Basudeb Haldar

Photophysics of 3-acetyl-4-oxo-6,7-dihydro-12H indolo-[2,3-a] quinolizine: emission from two states

Steady state photophysics of 3-acetyl-4-oxo-6,7-dihydro-12H indolo-[2,3-a] quinolizine (AODIQ) has been studied in different pure and mixed solvents. The fluorometric behaviour of AODIQ is modified dramatically with a change in the solvent polarity. The fluorescence quantum yield, when plotted against the solvent polarity parameter (E T (30)), passes through a maximum. Plot of the fluorescence parameters in a graded series of dioxane-water mixture against E T (30) shows segmented linearity with two independent slopes; reflecting a lower sensitivity in the less polar region and a much higher sensitivity in higher polarity range. The observations lead to the proposition that the fluorescence of AODIQ originates from two different states, viz., a locally excited (LE) and a charge transfer (CT) one. Studies of the phosphorescence and heavy atom quenching of the fluorescence reveal that the CT state lies above the lowest triplet state even in a very polar environment.

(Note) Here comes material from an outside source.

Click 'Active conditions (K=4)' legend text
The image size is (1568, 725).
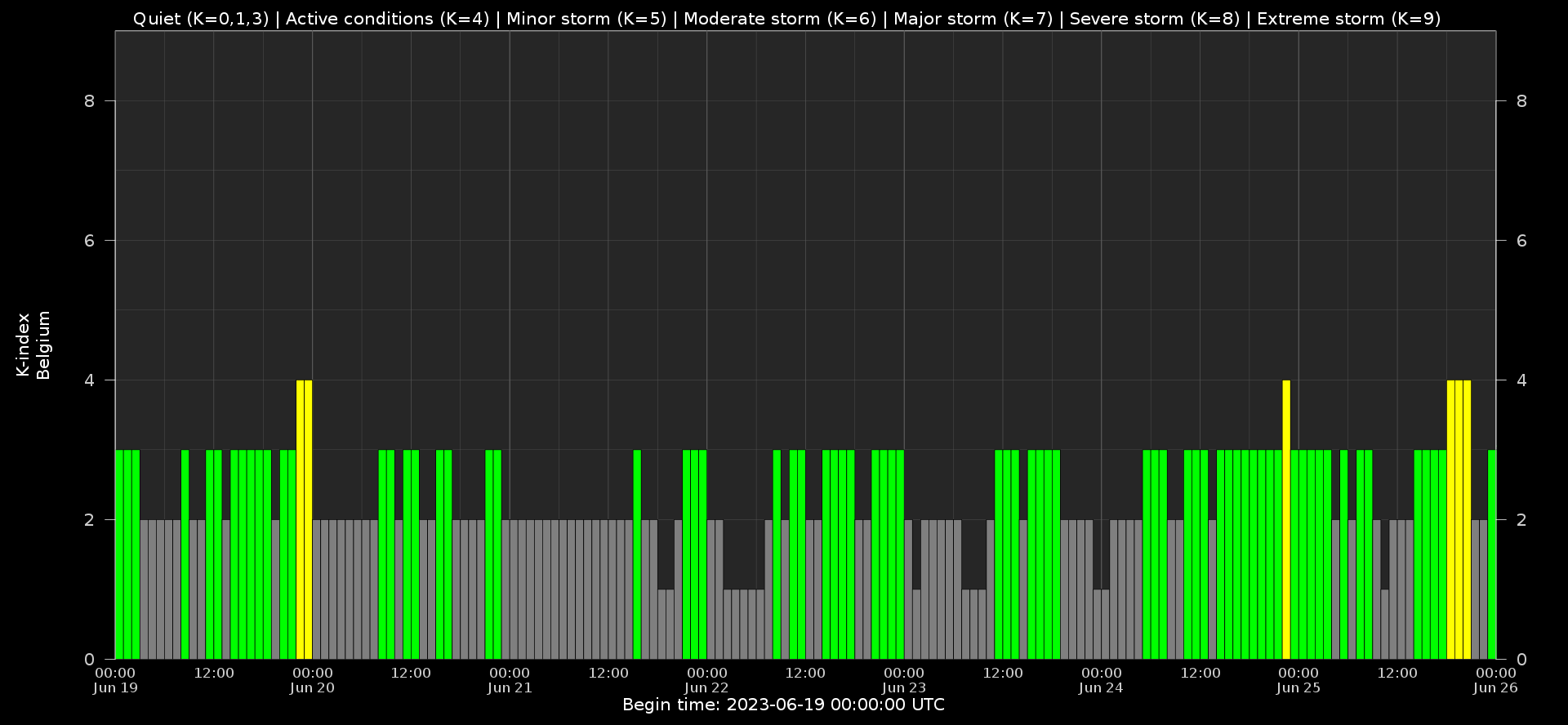coord(387,19)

Effect of nanocavity confinement on the rotational relaxation dynamics : 3-acetyl-4-oxo-6,7-dihydro-12H indolo-[2,3-a] quinolizine in micelles

In continuation of our recent study on the steady state photophysics of a biologically active beta-carboline derivative, 3-acetyl-4-oxo-6,7-dihydro-12H indolo-[2,3-a] quinolizine (AODIQ), in the present article we have investigated the effect of nanocavity confinement on the excited state dynamics and rotational relaxation of the probe using picosecond time resolved fluorescence and fluorescence anisotropy techniques. The polarity dependent intramolecular charge transfer process is responsible for the remarkable sensitivity of this biological fluorophore in micellar environments. The fluorescence anisotropy decay of AODIQ incorporated inside the micelle is biexponential. The rotational motion of the probe was interpreted on the basis of a two step model consisting of a fast restricted rotation of the probe and a slow lateral diffusion of the probe in the micelle; both coupled to the overall rotation of the micelle. Experimental results reveal that micellar environment causes significant retardation of both the wobbling as well as the translational motion of the probe.

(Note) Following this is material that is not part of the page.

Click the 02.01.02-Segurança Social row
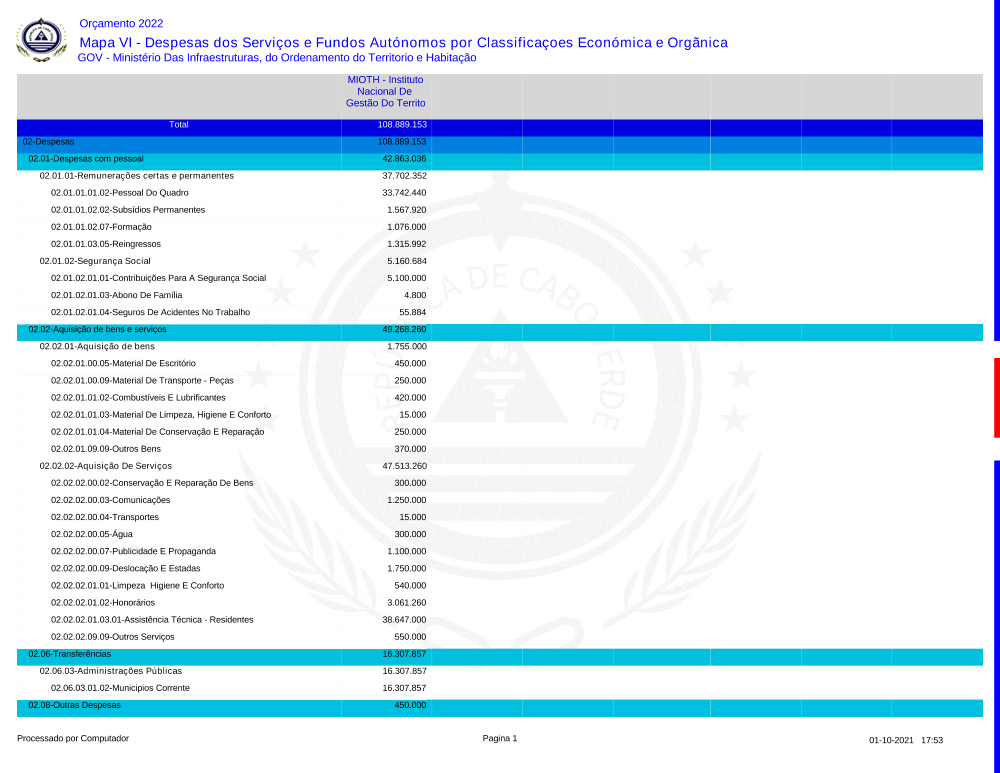This screenshot has height=773, width=1000. coord(95,261)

A Strategic Design of an Opto-Chemical Security Device with Resettable and Reconfigurable Password Based Upon Dual Channel Two-in-One Chemosensor Molecule

A simple strategy is proposed to design and develop an intelligent device based on dual channel ion responsive spectral properties of a commercially available molecule, harmine (HM). The system can process different sets of opto-chemical inputs generating different patterns as fluorescence outputs at specific wavelengths which can provide an additional level of protection exploiting both password and pattern recognitions. The proposed system could have the potential to come up with highly secured combinatorial locks at the molecular level that could pose valuable real time and on-site applications for user authentication.

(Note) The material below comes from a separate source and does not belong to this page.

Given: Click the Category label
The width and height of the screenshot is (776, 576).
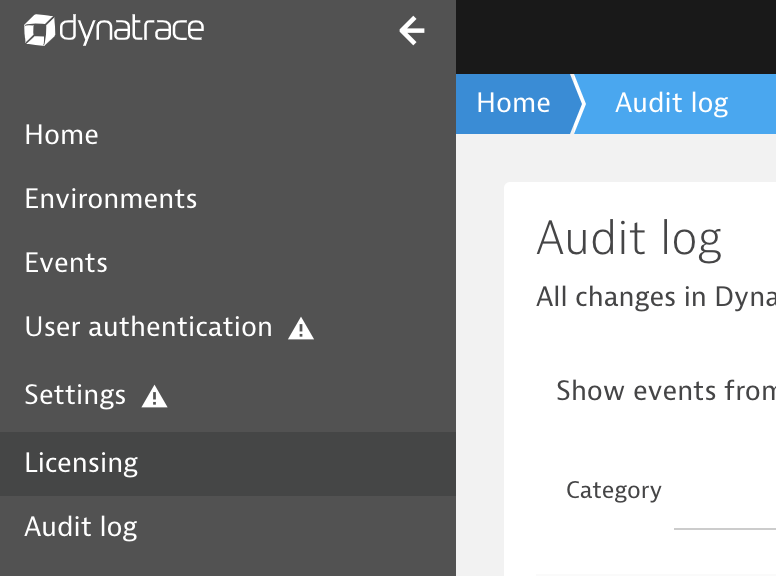Looking at the screenshot, I should coord(613,490).
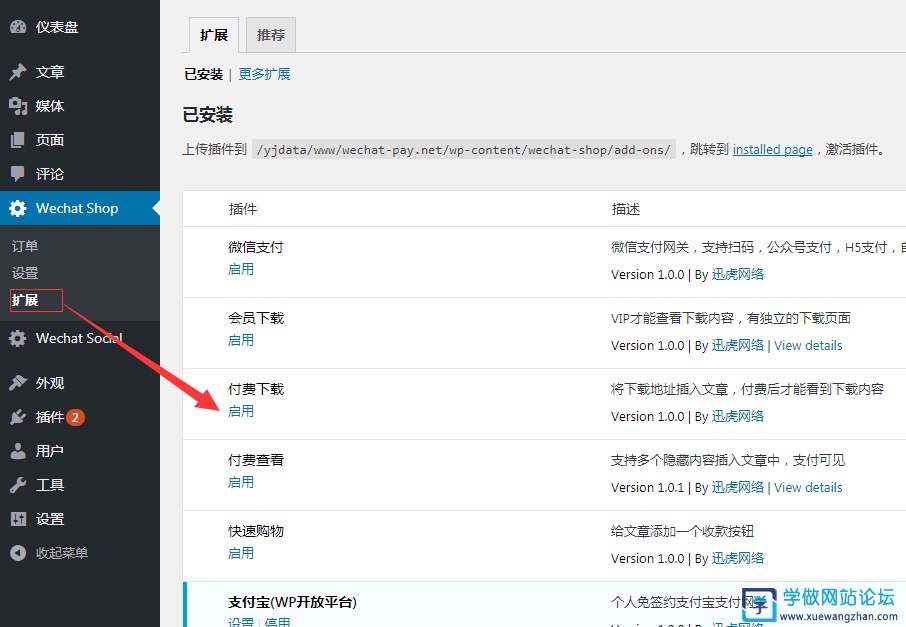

Photophysical, NMR and density functional study on the ion interaction of norharmane: proton transfer vs. hydrogen bonding

Interactions of norharmane (S), with different ions have been studied using spectroscopy, NMR and density functional studies. A significant gradual change both in absorption and emission spectra was observed upon addition of fluoride anions. The spectral change in the absorption and emission bands of norharmane (S) is found to be specific to fluoride ion; it is unaffected by the presence of other ions. Hydrogen bond mediated proton transfer from norharmane to fluoride is mainly attributed to the fluoride selective signaling behavior. Calculations of the transition energies of the norharmane (S), anionic species of norharmane (S−) and hydrogen bonded complexes (S⋯F−) show that the added fluoride anion could capture the proton in the free N–H moiety instead of the hydrogen-bonding one. Experimental results reveal that the long-wavelength absorption band in the presence of fluoride ion is due to the formation of anion.

Binding interaction of a newly developed bisindole drug molecule with α-cyclodextrin: face to face shielding of indole hoops

Binding interactions of a newly developed drug molecule namely 3,3′-bis(indolyl)-4-chlorophenylmethane (BICPM) with α-cyclodextrin have been studied using steady state and picosecond time resolved fluorometric techniques. A significant increase both in steady state anisotropy (r) and in the average rotational correlation time in the CD environments compared with that in a pure aqueous phase indicates that the rotational dynamics of BICPM are substantially slowed down upon binding with the α-cyclodextrin. Critical spectral analysis reveals the formation of two types of inclusion complex between the fluorophore and α-cyclodextrin (α-CD) depending on the relative population of the two. The stoichiometries and association constants of these complexes have been determined by monitoring the fluorescence data. Hydrodynamic radii of the formed 1 : 2 probe-α-cyclodextrin supramolecular complex have also been determined. From the determined hydrodynamic radii and from molecular docking analysis it is argued that probably two CD cavity shields the indole moiety in a face-to-face manner.